Six years on, the coda to ‘Fuckaz’ remains as relevant and difficult to answer now as it was then. The apocalyptic visions of London Zoo presented a problem for The Bug’s Kevin Martin: where, after all, can you go next when the future has seemingly ceased to exist? It would perhaps be easy to escape into fantasy, a possibility that Martin rejects. In a recent an interview with The Skinny, he explained that: “With music, most people buy into either a fantasy, or into a harsh reality. London Zoo was a harsh reality for me, at that time. I think I’d lived in London for about 23 years, and always in the poorest areas, so London was always a struggle.”
Martin once again chooses the harsh reality on his fourth album, Angels & Devils. Though the title evokes images of salvation and damnation, the album’s two halves are far more ambivalent than that simplistic binary suggests. In fact, the latter seems an almost ironic subtitle for the album’s first half, its featured vocalists more like lost souls than cherubim. On the opening track ‘Void’, Liz Harris from Grouper's whispered vocals are impossible to decipher through the maelstrom of tape hiss and feedback. On ‘Fall’, Igna Copeland’s stark half-spoken, half-sung utterances penetrate through the thick wall of bass. Her neutral, unaffected tone bringing out the implicit violence in lines like “the rise and fall of your gun, will tell me the story of your city”. Martin’s productions on instrumental tracks “Ascension” and “Pandi”, are at once mournful and malignant creating a sonic space that seems purgatorial.

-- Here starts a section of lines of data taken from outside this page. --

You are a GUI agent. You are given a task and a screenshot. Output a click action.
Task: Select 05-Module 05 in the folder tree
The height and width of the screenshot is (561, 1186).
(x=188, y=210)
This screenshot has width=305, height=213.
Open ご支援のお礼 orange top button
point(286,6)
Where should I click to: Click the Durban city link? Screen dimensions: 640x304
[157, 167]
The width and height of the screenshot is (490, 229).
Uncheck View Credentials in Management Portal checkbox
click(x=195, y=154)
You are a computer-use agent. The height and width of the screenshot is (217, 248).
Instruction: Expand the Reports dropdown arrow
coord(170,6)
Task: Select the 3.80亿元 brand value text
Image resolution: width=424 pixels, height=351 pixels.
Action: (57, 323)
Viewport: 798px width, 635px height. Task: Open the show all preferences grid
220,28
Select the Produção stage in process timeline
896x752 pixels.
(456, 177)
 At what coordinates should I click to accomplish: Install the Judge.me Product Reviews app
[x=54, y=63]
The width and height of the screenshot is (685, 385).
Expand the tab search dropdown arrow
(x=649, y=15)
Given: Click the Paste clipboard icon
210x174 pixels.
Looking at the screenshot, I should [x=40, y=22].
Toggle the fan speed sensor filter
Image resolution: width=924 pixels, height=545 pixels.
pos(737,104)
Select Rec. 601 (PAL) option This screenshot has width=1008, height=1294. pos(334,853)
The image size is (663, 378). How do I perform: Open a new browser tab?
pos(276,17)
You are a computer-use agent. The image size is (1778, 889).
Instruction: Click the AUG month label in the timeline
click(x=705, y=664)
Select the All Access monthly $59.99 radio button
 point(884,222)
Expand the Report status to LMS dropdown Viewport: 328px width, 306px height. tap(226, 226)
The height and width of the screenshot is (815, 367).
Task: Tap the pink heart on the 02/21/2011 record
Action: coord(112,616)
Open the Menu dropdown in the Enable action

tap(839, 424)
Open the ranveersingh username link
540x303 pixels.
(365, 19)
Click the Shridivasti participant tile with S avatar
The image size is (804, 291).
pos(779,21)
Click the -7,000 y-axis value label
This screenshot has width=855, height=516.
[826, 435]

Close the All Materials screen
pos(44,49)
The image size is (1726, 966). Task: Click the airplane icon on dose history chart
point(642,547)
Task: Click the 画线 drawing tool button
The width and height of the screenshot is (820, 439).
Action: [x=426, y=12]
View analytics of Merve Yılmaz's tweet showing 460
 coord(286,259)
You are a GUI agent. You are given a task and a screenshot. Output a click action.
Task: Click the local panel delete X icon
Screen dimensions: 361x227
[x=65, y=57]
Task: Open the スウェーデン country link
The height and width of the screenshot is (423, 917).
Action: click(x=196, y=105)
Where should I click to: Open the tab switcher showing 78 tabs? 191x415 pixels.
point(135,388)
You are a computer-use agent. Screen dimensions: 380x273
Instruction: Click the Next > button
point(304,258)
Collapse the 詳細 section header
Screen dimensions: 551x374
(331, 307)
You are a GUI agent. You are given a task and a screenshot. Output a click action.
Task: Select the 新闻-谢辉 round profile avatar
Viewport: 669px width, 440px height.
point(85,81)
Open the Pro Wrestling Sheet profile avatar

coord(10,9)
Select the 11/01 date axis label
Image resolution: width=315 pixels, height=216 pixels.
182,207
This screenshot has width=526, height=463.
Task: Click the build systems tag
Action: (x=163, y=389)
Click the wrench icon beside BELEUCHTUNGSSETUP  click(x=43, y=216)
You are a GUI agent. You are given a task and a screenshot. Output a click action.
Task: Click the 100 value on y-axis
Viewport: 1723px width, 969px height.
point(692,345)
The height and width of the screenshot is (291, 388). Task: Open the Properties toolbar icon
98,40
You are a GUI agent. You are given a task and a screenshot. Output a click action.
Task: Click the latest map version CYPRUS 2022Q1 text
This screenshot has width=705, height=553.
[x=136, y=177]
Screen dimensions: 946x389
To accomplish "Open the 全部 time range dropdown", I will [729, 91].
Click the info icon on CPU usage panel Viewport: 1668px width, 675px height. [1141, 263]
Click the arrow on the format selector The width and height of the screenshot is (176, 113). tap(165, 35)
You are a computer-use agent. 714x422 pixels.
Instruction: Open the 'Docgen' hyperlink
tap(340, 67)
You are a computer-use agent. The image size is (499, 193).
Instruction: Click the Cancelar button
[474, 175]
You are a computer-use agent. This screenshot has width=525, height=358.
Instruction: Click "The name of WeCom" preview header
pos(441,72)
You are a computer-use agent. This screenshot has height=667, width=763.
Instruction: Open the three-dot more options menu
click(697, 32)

The rage of London Zoo hasn’t subsided on Angels & Devils, merely calcified. On the album’s demonic second half, The Bug’s past collaborators, Flowdan, Manga and Warrior Queen, return as militant as ever, with the addition of Death Grips’s Stefan Burnett. As with Spaceape’s ‘Fuckaz’, the personal battles waged here have much wider political significance. On ‘Function’, for example, war is internalised even in the experience of the everyday. “Just trying function” becomes unavoidably antagonistic for Manga, who fires out punchlines in quick succession over the track’s martial bassline and barrages of snares. On ‘Fuck You’, sexual empowerment becomes another form of dominance that is both private and public, as Warrior Queen taunts inadequate lovers who don’t live up to expectations.
Flowdan, who appears on three of the album’s tracks, remains a master at instilling dread through associative wordplay, breaking up each rhyme with menacing pauses. His deadpan and measured tone is particularly chilling when intoning the graphic images of ‘Fat Mac’: “skin graft… skin burn… I laugh… they learn”. There’s also a certain resemblance in Flowdan’s unsettling detachment to Inga Copeland’s earlier, equally dispassionate performance on ‘Fall’: one the of many parallels which draws together The Bug’s diverse set of collaborators. Despite the dualistic structure of Angels & Devils, the album’s two halves are never in opposition to one another; its vocalists all equally damned, equally resilient to their fate.
Angels & Devils explores the extremes: whether the lure of stupefaction on the album’s first half or internalised wrath on the second. Martin has always gravitated towards liminal spaces, sounds and likeminded outliers in his many projects and in that sense the album is the culmination of the instinct that has guided his work thus far. “For me, that middle mass, that middle ground is like a boredom threshold that I’m not comfortable with. For me, that’s like living death. As far as I’m concerned, I yearn for feelings of extremity, either side of the border”, he told the Wire in 2010. The extremes of Angels & Devils each have their own attractions but neither seems to lead to fulfilment. The only certainty the album offers is that there is no comfort to be had in moderation.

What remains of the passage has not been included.